__Description of the task__
The whole listing, exactly as given: write it out, leaving out each image.

__Excerpted data__
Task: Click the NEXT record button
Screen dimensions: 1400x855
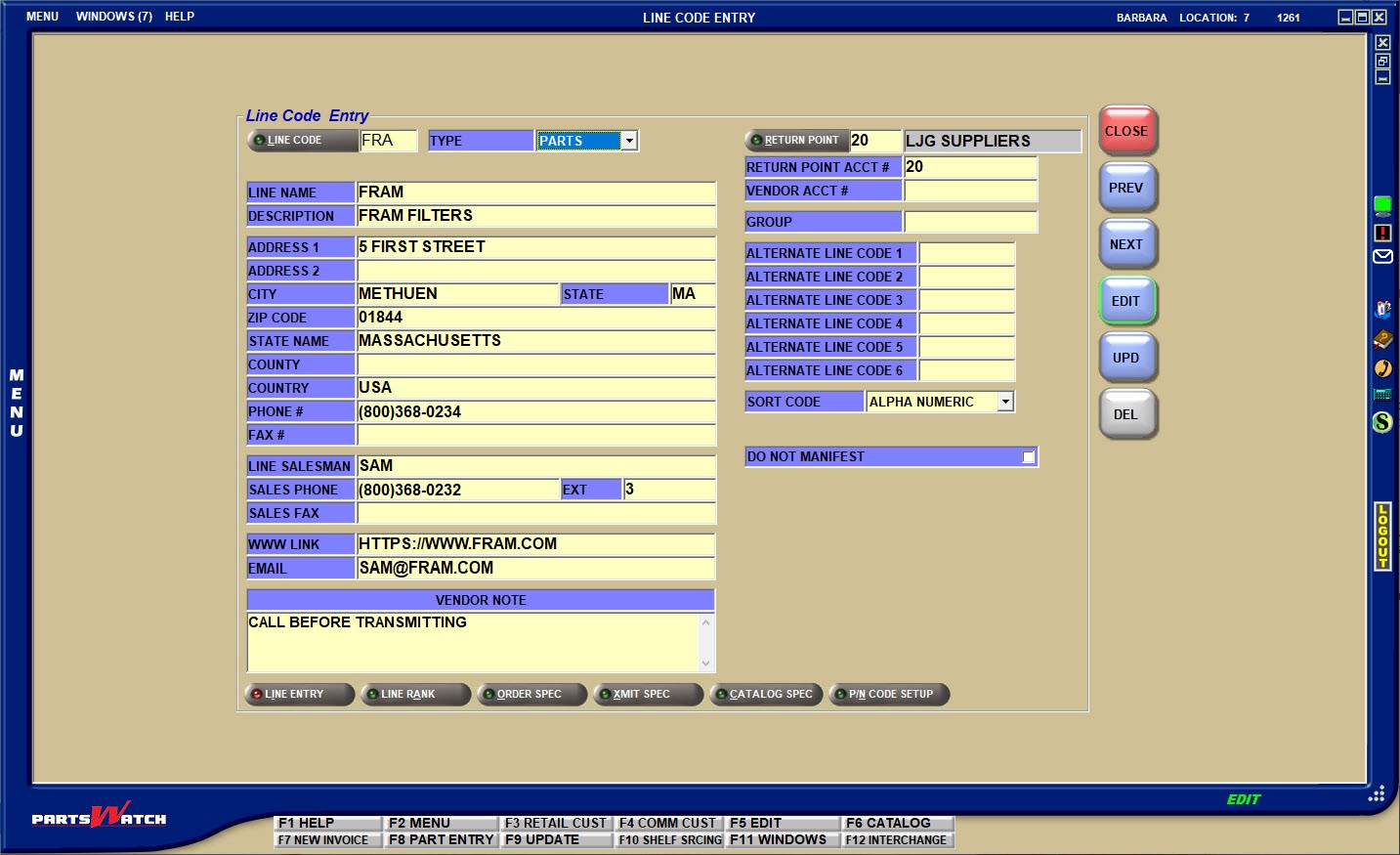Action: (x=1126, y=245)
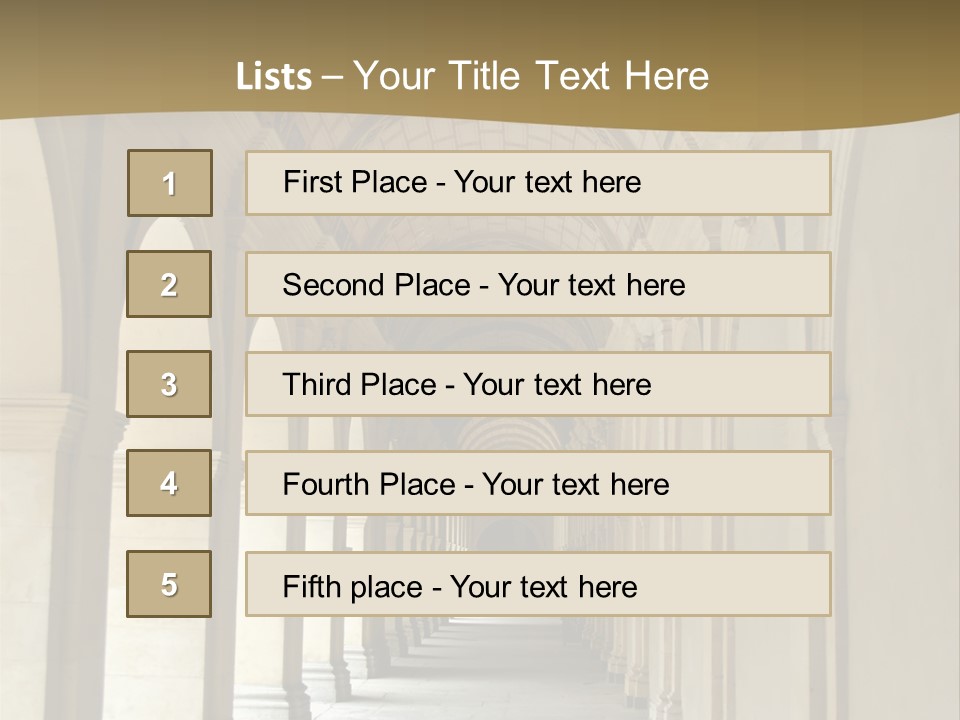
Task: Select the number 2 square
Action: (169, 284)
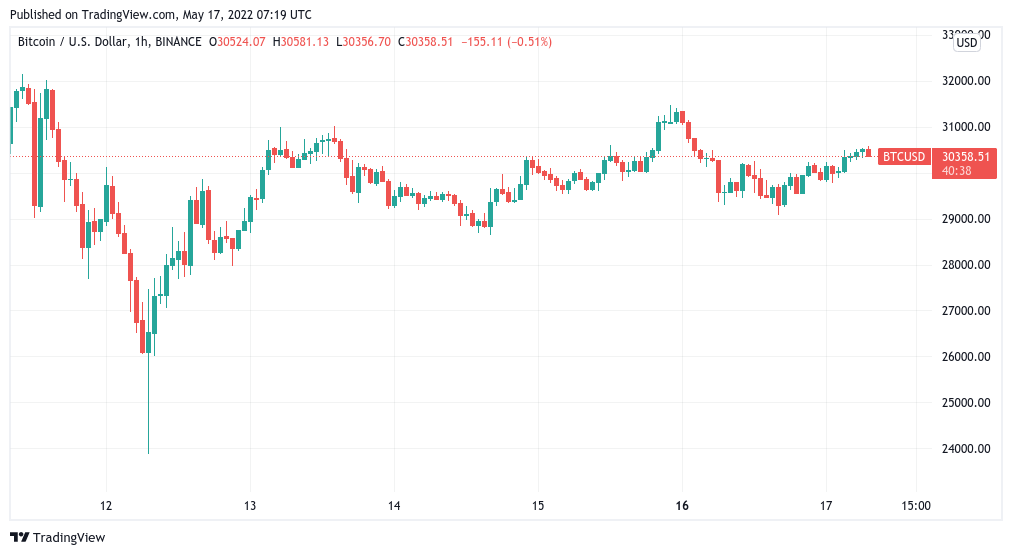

__Response area__
Task: Click the NEXT record button
Screen dimensions: 1400x855
Action: (x=1126, y=245)
Task: Select the number 2 square
Action: (169, 284)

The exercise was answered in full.